Übersicht möglicher Einflussfaktoren

In der Schweiz hat sich die Diskussion zu Kostentreibern des Netzausbaus und verursachergerechten Tarifen in der Vergangenheit stark auf die Bedeutung der maximalen Bezugsleistung für die Kosten des Netzausbaus fokussiert.[1, 2] Daneben haben vergangene Studien  [3, 4] verschiedene weitere Einflussfaktoren identifiziert (Tabelle  1). Der Einfluss dieser Faktoren hängt davon ab, welche Komponente der Netzkosten betrachtet wird.

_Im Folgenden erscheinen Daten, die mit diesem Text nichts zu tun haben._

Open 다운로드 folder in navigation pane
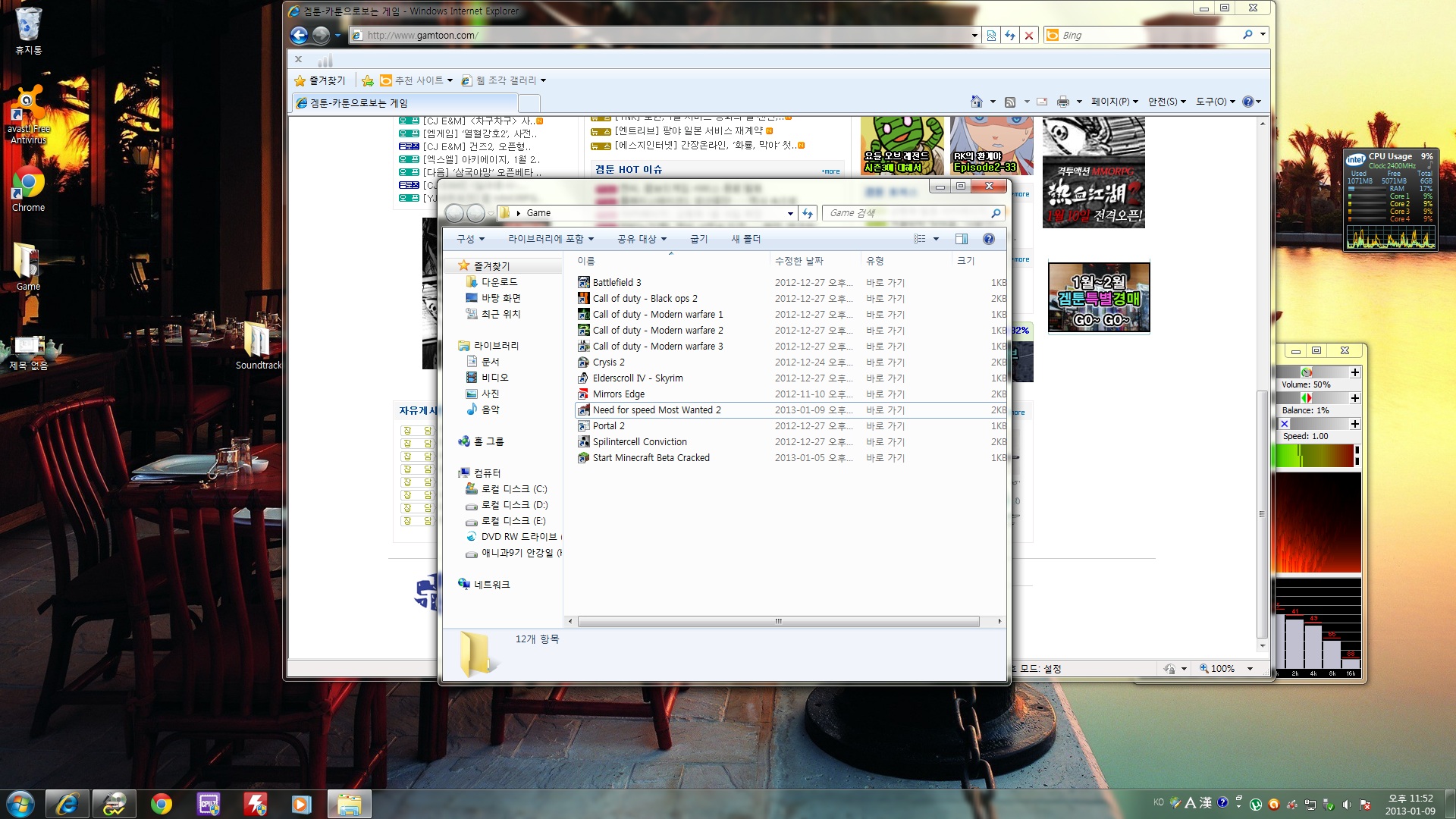Viewport: 1456px width, 819px height. tap(499, 282)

Grundsätzlich gilt: Um Endkunden einen effizienten Anreiz zu geben, ihre Flexibilitäten netzdienlich einzusetzen, sollten den Endkunden die Netztarife genau den Teil der Netzkosten in Rechnung stellen, den sie durch ihr Verhalten verursachen. Zur Bestimmung eines effizienten Tarifs müsste somit insbesondere die Auswirkung der durch die Endkunden verursachten Einflussfaktoren 1 bis 4 auf die Netzkosten analysiert werden. Die nachfolgend beschriebene Analyse im Rahmen des Netflex-Projekts untersucht die Faktoren Spitzenlast sowie Anzahl und Lage der Anschlusspunkte. Die Gebietseigenschaften und die geforderte Servicequalität innerhalb des Netzgebiets von Eniwa sind relativ homogen. Ihr Einfluss auf die Netzkosten wurde daher im Rahmen des Projekts nicht untersucht. Durch den Einbezug weiterer Netzgebiete könnte die Analyse jedoch auf diese und weitere Faktoren ausgeweitet werden.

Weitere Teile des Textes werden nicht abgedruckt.